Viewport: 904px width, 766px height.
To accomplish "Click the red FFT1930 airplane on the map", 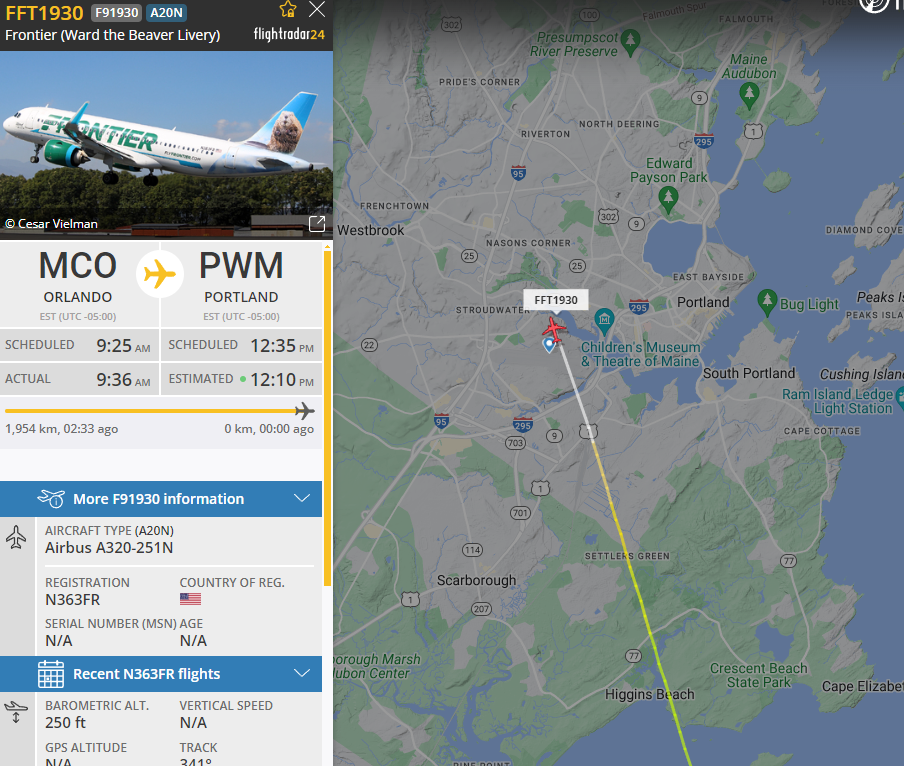I will (x=554, y=329).
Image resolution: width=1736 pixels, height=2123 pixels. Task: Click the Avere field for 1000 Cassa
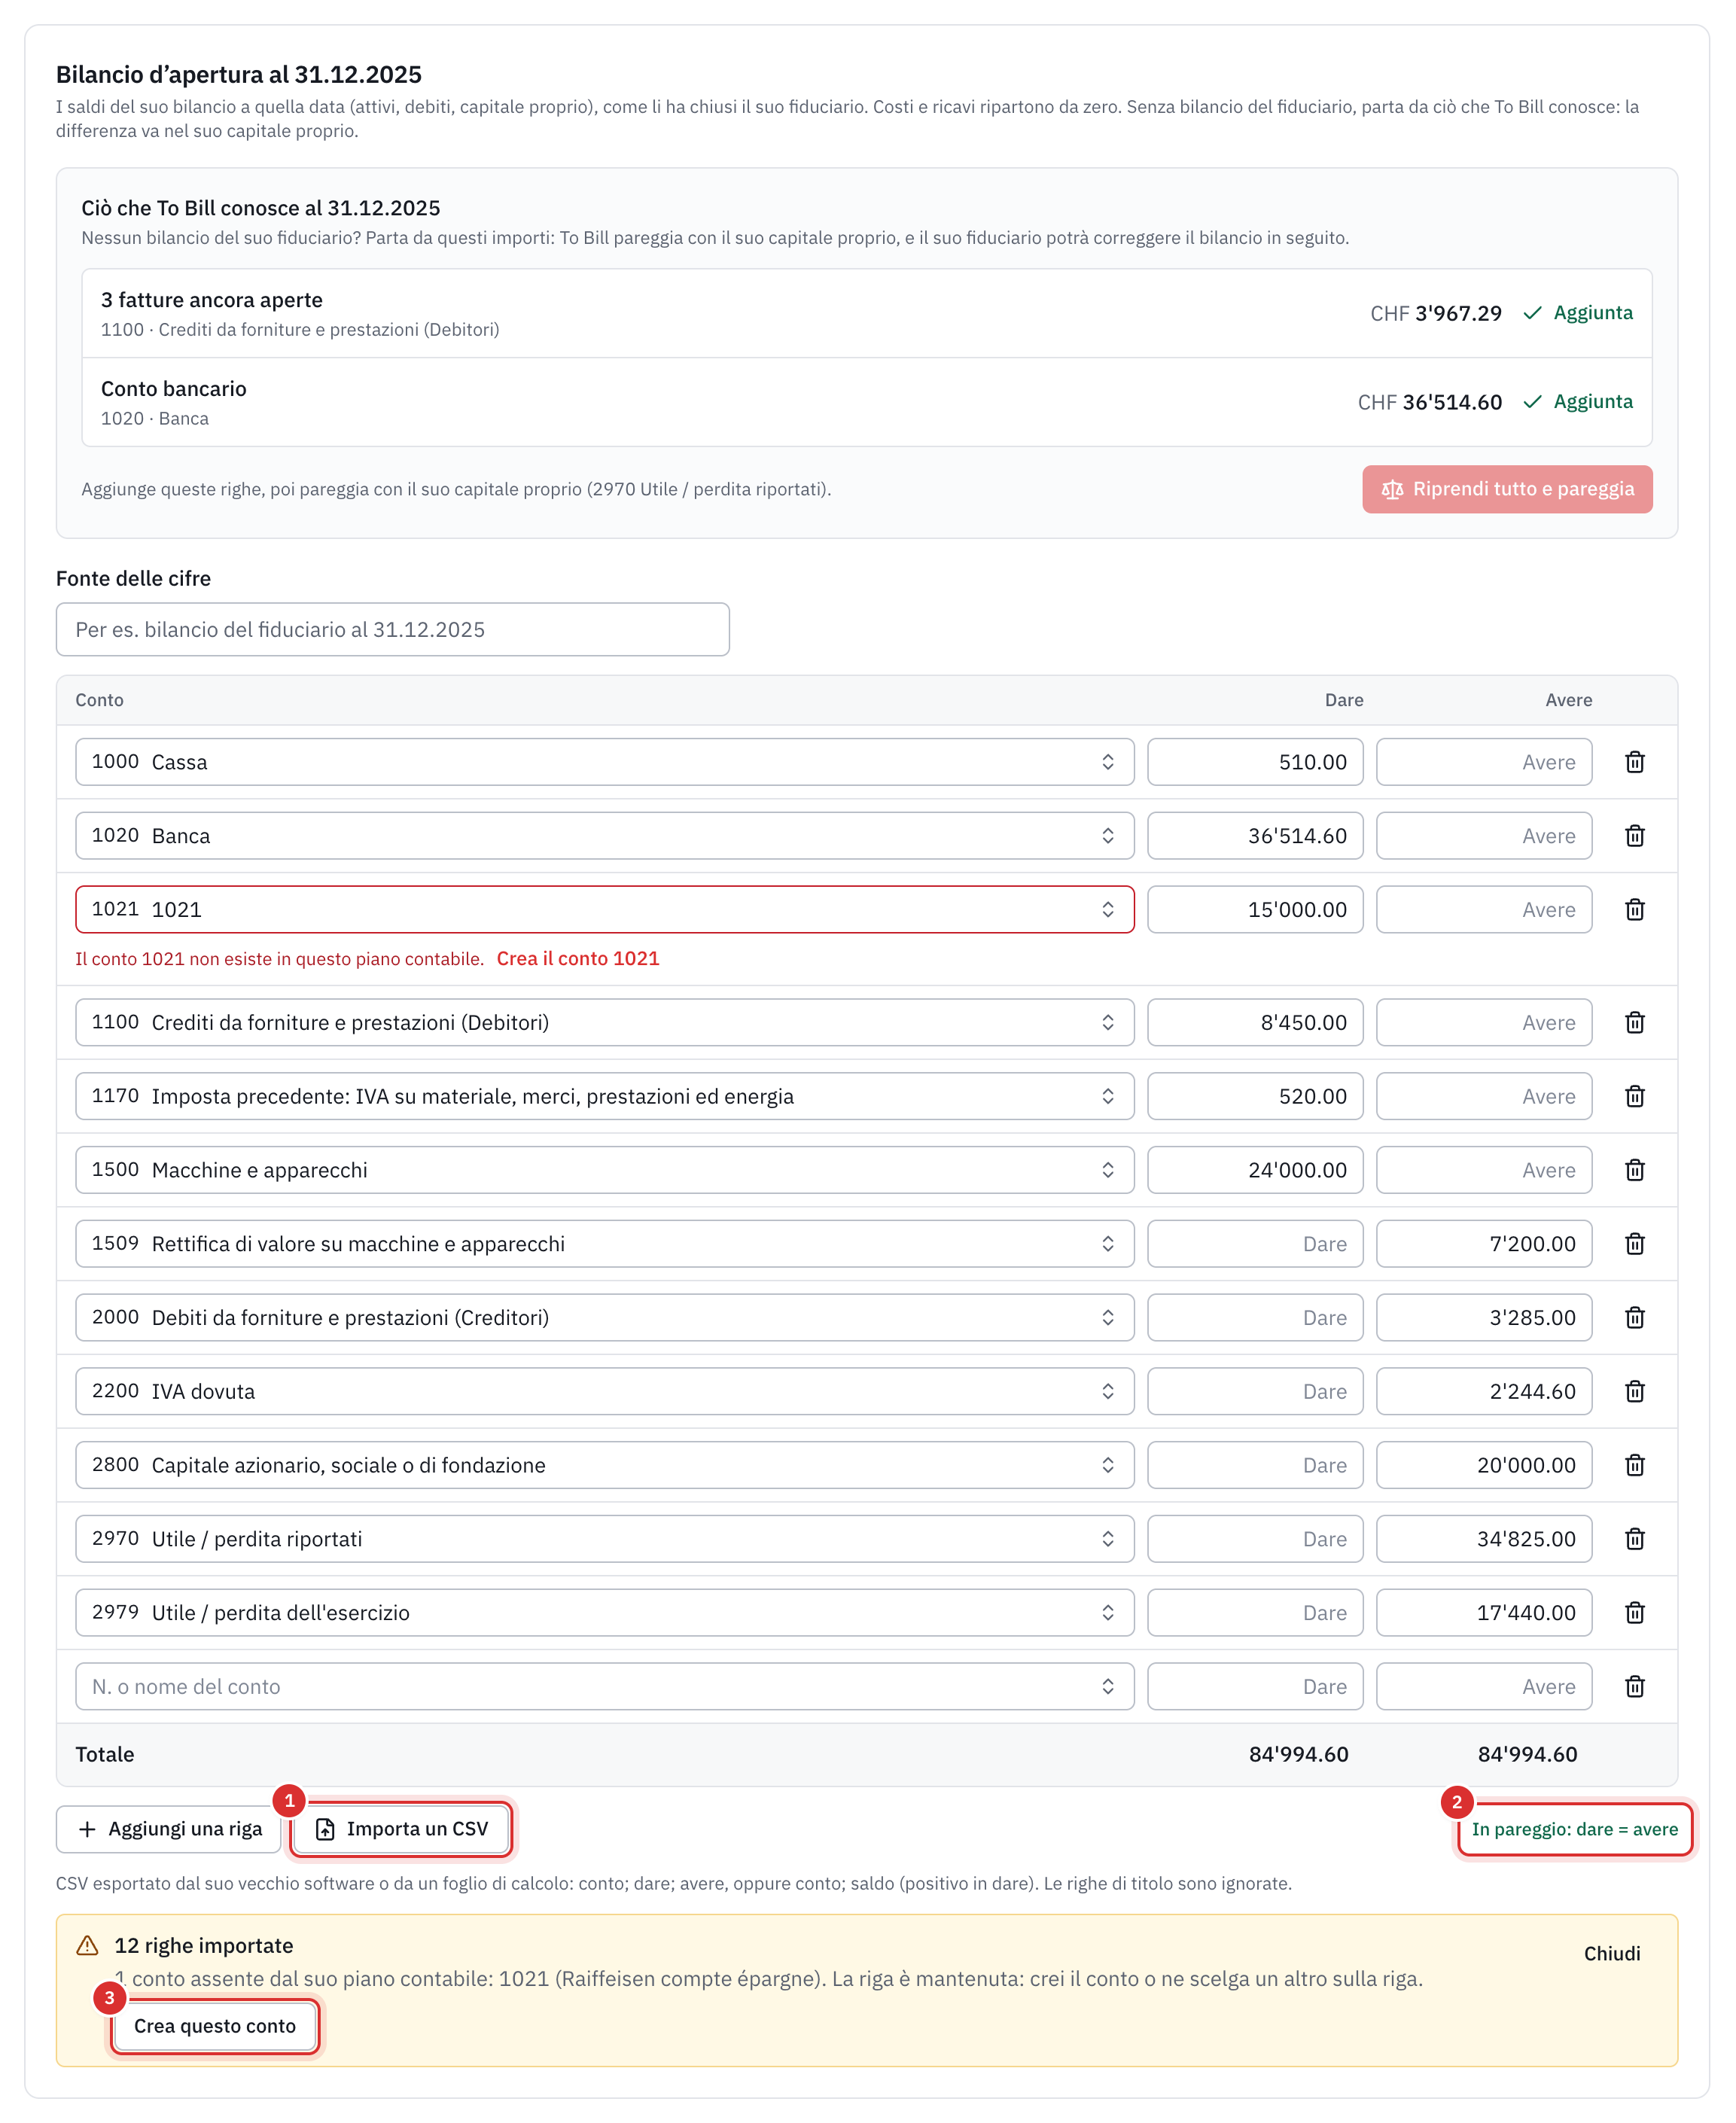click(1483, 762)
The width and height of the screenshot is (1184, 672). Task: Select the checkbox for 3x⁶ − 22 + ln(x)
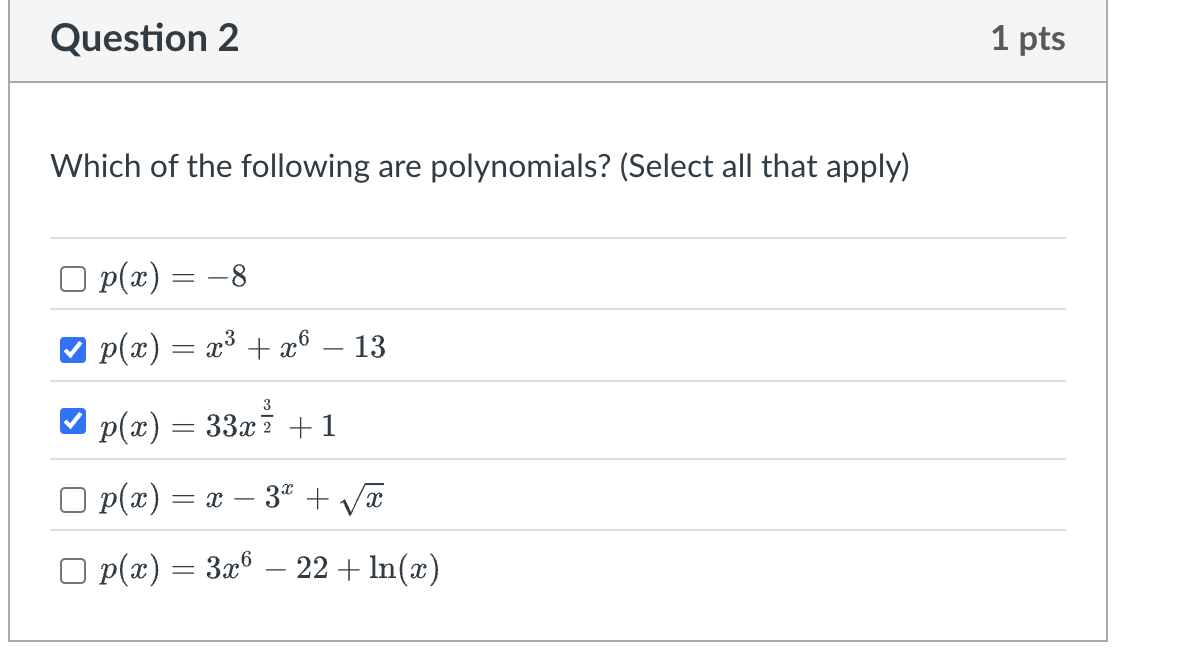tap(72, 570)
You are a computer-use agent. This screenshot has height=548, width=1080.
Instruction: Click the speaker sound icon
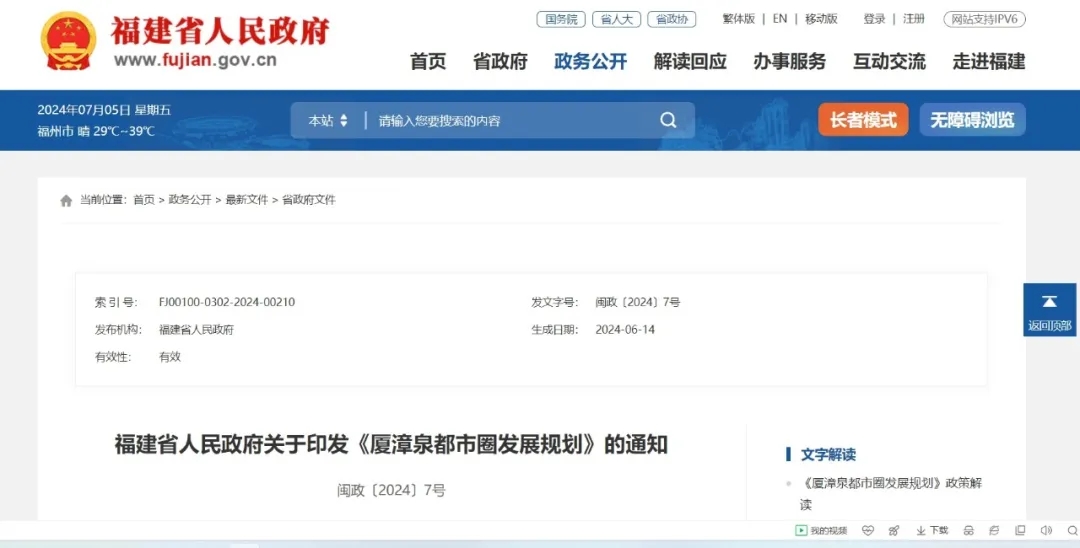pyautogui.click(x=1046, y=530)
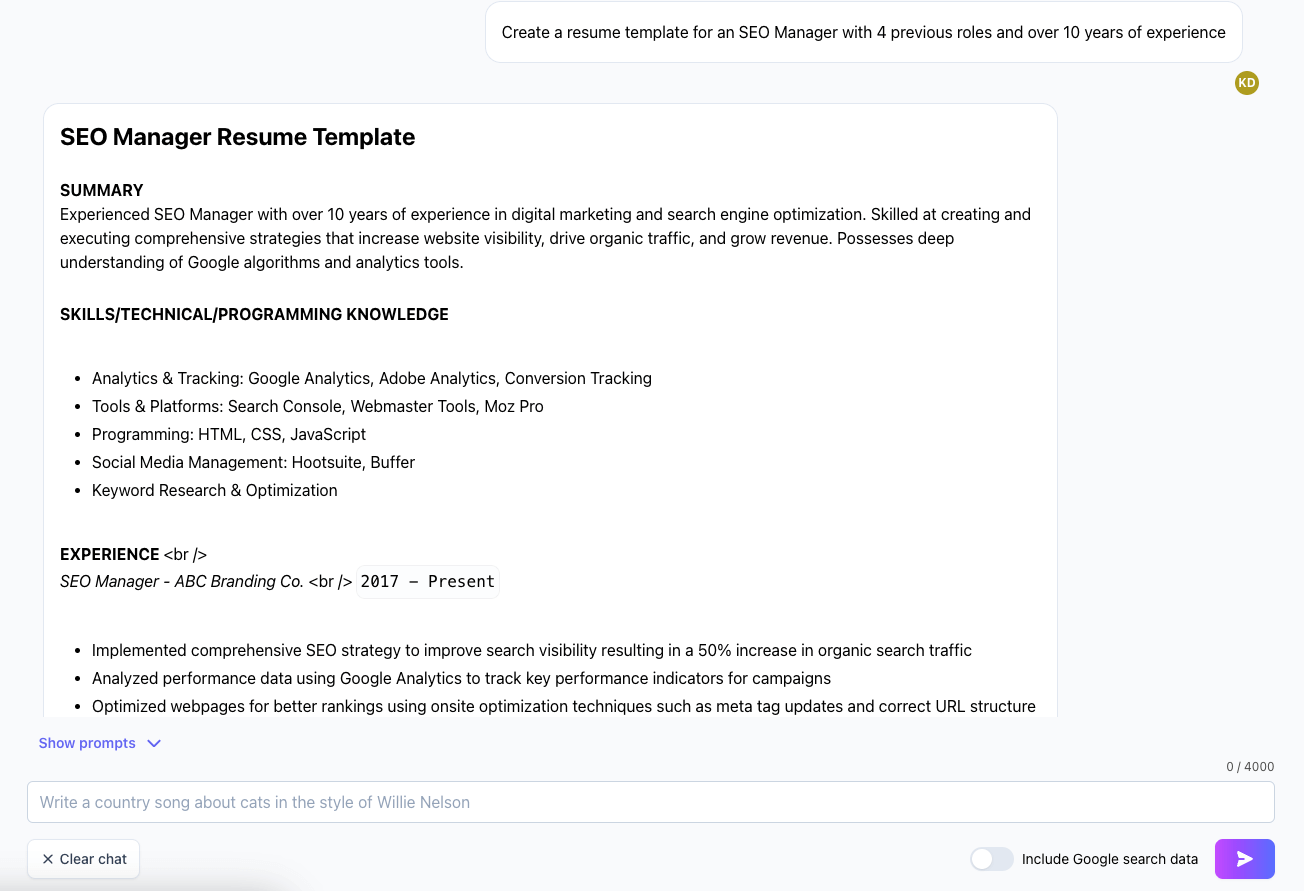Click the SEO Manager – ABC Branding Co. line

(x=182, y=581)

## [HOW TO COMPLETE THIS TASK]
Only the lines from the one containing "Image resolution: width=1736" through the last line of the entries, both included, should be repeated exactly, and the pictures should be left out.

## [EXERCISE RESPONSE]
Image resolution: width=1736 pixels, height=2123 pixels. Task: Click the Avere field for 1000 Cassa
click(1483, 762)
The width and height of the screenshot is (1184, 672). Task: Select the checkbox for 3x⁶ − 22 + ln(x)
tap(72, 570)
You are a computer-use agent. This screenshot has height=548, width=1080.
Instruction: Click the speaker sound icon
pyautogui.click(x=1046, y=530)
Click the SEO Manager – ABC Branding Co. line

(x=182, y=581)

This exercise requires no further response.